What this task involves =>
Copy out the rows word for word, starting with the line that contains "Click the word default" and ending with the last row, both ends included. Leave the pictures out of your answer.

[Rows for pointing at text and parts of a page]
>>>

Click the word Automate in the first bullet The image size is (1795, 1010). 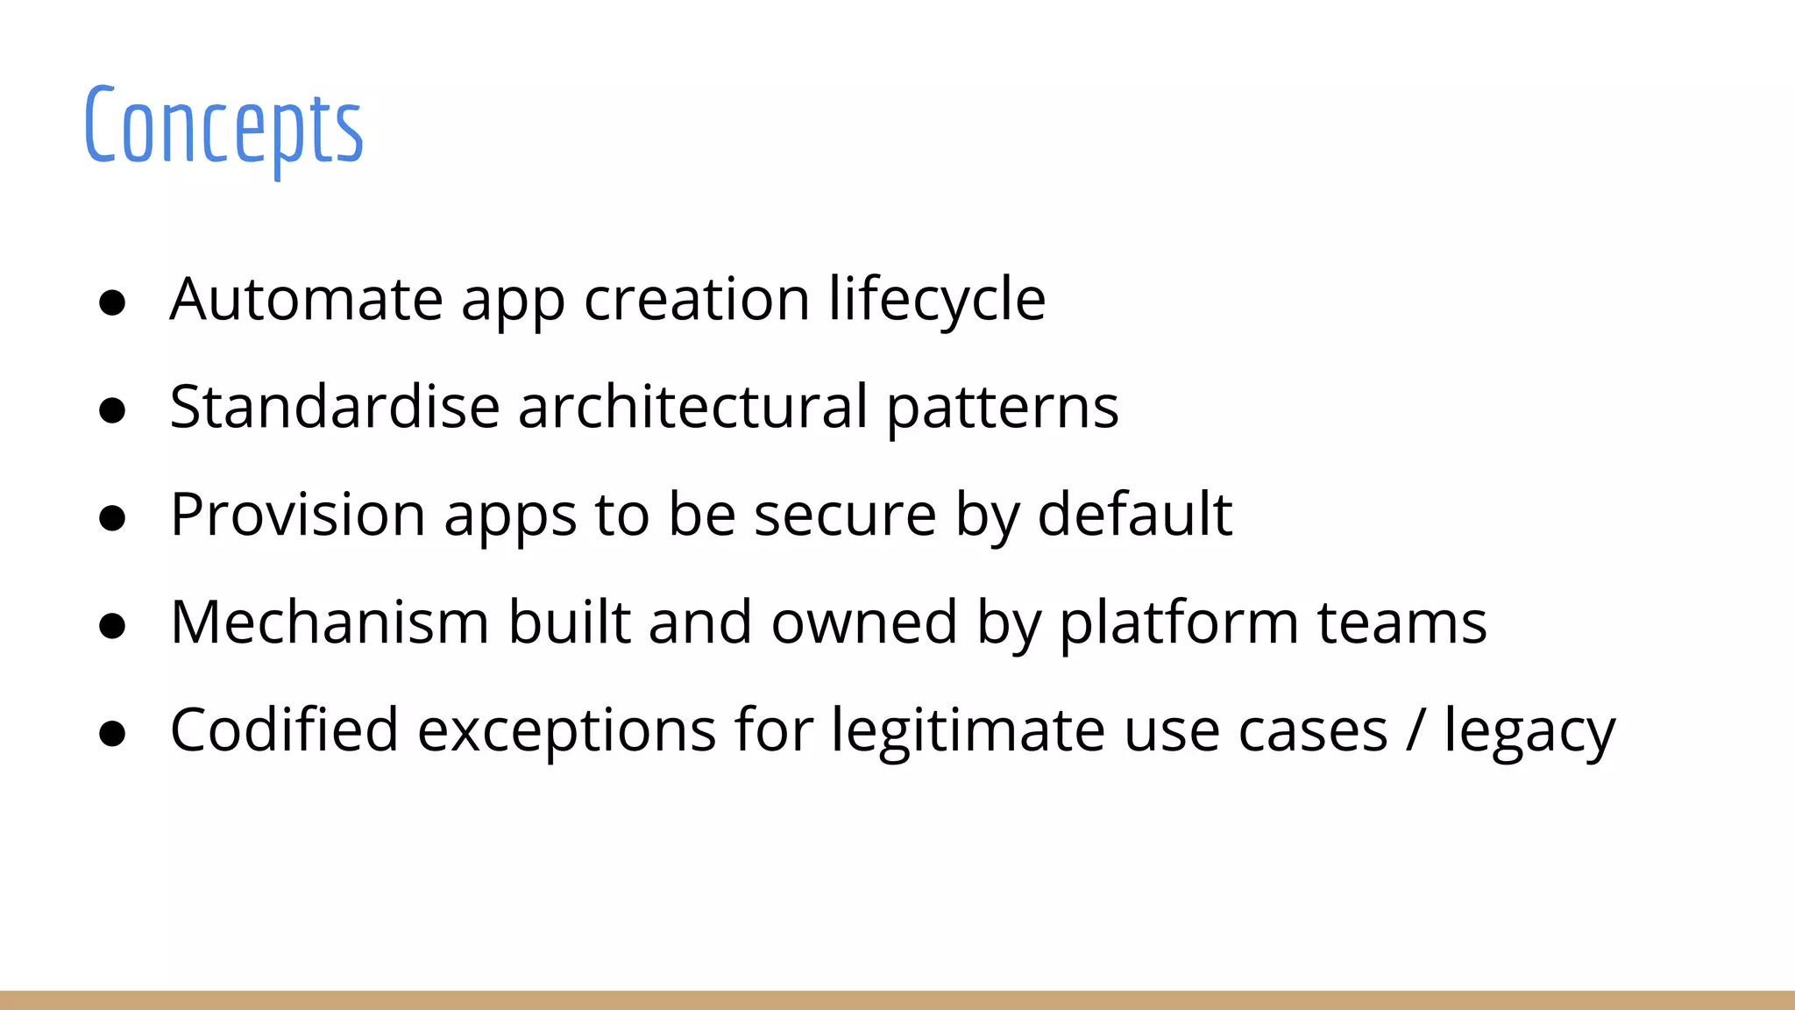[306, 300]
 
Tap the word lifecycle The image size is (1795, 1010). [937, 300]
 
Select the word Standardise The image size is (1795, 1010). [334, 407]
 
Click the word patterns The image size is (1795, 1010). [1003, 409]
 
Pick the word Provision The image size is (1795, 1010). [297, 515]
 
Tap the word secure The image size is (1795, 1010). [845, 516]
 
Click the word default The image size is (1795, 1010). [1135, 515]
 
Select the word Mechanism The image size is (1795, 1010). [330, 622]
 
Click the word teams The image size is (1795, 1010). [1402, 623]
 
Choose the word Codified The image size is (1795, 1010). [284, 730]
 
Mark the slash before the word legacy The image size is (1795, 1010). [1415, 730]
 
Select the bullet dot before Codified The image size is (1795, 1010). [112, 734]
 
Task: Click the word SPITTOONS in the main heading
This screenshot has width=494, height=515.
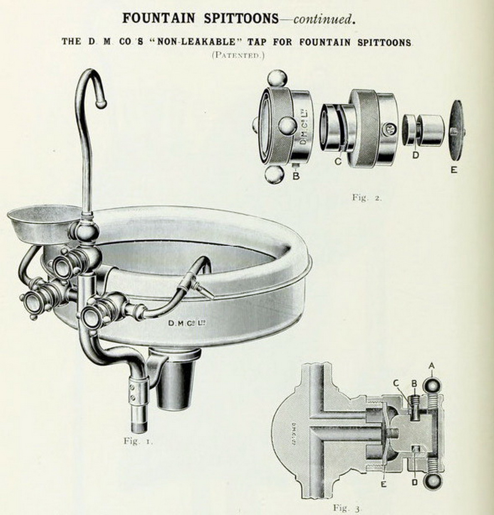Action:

<<<

Exercise output =>
Click the word default The image size is (1795, 1010). [1135, 515]
 
Select the word Mechanism The image size is (1795, 1010). [330, 622]
 
Click the word teams The image size is (1795, 1010). [1402, 623]
 
Choose the word Codified The image size is (1795, 1010). [284, 730]
 
Mark the slash before the word legacy The image size is (1795, 1010). [1415, 730]
 
Select the bullet dot before Codified The image size is (1795, 1010). [112, 734]
 
Task: Click the word SPITTOONS in the main heading
This screenshot has width=494, height=515.
Action:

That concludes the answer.